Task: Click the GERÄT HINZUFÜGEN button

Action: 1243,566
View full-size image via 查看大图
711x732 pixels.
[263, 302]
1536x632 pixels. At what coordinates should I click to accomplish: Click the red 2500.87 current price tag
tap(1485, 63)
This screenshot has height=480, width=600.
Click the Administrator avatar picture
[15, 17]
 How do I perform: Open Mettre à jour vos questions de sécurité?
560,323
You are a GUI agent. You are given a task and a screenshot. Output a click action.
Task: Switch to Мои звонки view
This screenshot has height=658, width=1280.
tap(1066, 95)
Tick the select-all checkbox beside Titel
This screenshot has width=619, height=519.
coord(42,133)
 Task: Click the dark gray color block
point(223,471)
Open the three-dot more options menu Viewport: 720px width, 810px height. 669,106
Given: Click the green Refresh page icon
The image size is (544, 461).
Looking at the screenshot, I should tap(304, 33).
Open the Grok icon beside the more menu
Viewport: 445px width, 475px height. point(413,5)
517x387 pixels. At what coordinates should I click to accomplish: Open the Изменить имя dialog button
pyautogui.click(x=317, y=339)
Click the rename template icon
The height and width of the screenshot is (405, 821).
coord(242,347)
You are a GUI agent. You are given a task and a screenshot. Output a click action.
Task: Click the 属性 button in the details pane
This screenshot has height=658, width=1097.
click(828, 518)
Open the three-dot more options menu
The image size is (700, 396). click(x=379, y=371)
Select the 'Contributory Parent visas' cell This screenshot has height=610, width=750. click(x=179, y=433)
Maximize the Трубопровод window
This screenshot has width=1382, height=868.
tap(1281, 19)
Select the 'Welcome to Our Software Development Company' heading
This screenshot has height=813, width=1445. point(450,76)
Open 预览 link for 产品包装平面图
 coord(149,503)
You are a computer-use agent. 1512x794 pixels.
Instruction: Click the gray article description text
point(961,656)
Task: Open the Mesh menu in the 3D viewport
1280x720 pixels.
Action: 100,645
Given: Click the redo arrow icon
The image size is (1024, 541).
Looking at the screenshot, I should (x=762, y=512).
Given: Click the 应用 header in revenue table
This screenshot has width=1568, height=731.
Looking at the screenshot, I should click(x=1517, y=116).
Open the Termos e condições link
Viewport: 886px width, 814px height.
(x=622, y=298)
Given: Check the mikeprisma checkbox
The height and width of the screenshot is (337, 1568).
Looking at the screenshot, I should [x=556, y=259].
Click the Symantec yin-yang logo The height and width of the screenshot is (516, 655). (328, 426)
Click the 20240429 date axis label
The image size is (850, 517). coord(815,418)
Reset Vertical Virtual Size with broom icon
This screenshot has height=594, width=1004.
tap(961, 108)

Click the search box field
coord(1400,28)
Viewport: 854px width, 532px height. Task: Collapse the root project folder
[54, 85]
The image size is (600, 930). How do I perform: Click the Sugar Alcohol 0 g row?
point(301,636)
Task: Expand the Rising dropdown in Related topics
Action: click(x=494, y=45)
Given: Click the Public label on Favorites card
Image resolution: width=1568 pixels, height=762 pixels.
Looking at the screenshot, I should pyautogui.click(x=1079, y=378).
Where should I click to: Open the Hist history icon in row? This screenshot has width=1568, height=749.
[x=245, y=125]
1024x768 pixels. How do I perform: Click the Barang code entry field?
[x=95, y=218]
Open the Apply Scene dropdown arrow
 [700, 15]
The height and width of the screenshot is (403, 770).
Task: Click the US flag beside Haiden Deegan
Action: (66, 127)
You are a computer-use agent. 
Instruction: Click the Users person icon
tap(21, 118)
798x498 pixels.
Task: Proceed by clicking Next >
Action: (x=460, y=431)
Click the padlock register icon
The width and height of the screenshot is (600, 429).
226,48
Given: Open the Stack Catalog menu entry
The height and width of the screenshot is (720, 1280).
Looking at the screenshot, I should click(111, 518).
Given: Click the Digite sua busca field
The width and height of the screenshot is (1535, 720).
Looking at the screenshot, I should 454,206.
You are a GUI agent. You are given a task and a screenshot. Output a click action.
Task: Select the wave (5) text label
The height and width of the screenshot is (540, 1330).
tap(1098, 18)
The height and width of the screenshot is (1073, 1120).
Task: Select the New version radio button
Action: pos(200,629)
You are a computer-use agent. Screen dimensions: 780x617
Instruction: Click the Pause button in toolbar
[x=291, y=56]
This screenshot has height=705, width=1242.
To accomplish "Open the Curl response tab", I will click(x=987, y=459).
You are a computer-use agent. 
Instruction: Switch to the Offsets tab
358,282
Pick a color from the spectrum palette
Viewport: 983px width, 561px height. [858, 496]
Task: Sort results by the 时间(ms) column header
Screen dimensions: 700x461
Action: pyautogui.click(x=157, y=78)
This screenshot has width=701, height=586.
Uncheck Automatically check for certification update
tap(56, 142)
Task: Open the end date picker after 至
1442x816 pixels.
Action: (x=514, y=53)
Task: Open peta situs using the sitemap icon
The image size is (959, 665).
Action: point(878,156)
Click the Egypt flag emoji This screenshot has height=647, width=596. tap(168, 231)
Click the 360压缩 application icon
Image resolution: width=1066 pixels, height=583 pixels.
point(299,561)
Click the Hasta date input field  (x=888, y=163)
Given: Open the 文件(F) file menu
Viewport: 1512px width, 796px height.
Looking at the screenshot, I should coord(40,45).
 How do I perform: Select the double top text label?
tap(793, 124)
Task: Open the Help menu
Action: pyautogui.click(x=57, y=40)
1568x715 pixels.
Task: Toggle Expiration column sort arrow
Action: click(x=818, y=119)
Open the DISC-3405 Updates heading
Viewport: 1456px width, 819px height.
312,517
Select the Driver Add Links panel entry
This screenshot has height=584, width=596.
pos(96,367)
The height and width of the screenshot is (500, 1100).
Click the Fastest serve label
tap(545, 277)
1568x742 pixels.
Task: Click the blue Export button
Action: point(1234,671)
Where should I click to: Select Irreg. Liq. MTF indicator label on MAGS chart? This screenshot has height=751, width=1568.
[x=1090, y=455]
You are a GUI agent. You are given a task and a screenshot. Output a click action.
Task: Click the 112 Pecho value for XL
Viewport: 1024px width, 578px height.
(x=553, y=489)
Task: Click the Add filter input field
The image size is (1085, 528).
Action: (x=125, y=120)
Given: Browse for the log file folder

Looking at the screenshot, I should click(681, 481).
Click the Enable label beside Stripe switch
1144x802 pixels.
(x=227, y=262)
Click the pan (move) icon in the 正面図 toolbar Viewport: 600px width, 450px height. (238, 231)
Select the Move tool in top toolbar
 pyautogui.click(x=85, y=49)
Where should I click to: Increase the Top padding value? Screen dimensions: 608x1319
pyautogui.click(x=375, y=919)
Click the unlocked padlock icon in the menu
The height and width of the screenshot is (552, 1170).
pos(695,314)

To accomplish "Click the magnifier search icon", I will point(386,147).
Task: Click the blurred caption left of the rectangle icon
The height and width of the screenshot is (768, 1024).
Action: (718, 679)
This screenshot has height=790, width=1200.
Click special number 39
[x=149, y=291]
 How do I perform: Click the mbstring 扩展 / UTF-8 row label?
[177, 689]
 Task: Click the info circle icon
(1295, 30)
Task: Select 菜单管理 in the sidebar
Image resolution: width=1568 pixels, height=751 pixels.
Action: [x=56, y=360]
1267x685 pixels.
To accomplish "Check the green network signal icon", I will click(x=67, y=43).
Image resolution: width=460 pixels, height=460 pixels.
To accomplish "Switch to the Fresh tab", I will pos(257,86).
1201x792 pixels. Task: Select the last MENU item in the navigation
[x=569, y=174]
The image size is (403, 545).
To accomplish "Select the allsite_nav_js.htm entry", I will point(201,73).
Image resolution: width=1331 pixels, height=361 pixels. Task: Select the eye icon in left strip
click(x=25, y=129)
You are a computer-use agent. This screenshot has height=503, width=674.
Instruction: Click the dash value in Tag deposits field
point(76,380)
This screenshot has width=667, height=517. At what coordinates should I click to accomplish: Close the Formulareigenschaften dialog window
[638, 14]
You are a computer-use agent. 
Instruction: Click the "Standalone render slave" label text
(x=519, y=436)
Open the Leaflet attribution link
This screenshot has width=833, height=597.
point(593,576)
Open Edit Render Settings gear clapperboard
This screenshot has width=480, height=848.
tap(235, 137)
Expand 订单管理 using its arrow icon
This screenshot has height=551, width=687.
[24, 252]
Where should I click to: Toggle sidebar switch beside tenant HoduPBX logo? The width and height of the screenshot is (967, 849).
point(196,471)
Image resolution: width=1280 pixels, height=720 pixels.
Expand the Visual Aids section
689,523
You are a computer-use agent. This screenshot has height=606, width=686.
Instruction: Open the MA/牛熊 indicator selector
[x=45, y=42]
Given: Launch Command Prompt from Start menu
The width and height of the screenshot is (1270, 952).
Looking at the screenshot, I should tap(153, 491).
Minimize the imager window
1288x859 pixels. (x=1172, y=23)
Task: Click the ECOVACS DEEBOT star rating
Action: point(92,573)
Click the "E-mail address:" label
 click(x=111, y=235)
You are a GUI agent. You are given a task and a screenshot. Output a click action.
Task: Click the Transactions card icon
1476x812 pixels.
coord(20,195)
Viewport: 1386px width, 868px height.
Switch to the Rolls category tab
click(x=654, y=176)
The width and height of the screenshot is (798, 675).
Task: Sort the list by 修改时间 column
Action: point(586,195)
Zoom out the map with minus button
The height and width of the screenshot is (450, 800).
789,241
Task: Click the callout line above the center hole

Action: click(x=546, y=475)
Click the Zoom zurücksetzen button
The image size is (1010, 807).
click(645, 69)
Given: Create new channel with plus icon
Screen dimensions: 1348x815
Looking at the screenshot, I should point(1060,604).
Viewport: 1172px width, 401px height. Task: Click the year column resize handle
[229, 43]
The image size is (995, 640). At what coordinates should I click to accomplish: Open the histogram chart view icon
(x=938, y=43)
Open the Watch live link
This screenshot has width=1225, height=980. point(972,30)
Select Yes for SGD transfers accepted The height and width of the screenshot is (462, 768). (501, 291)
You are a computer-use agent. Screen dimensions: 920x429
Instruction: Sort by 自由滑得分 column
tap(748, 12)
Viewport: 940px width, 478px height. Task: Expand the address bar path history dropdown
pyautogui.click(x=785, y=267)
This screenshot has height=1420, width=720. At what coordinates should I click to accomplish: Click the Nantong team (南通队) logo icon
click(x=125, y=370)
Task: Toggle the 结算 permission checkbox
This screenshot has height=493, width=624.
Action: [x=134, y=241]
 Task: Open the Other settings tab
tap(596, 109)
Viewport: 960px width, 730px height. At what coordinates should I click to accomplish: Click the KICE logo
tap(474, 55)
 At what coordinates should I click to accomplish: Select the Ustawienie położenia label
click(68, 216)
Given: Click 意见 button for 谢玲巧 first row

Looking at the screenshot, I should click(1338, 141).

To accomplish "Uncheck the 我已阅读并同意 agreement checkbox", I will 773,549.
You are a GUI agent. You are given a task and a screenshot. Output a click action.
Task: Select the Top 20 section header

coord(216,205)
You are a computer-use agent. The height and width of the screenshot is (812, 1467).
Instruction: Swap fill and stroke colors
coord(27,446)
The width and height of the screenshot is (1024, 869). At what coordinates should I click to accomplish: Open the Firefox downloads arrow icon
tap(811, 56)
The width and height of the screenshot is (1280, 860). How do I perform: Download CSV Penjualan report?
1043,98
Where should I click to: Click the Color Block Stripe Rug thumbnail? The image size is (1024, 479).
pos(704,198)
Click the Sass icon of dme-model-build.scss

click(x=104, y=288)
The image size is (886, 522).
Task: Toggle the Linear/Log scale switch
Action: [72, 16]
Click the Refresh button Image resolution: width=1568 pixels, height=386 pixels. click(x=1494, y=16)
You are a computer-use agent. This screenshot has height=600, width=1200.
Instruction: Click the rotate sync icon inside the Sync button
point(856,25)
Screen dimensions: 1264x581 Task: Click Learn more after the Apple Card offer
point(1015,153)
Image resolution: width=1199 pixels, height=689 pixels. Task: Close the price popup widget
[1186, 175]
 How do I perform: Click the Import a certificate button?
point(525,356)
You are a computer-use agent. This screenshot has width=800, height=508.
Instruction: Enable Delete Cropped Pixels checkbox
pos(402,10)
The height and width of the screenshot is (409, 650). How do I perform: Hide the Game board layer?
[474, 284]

■ What the exercise asks
The lines you need are those containing "using"; find them in the records and copy them.

■ Your solution
Task: Open peta situs using the sitemap icon
Expand 订单管理 using its arrow icon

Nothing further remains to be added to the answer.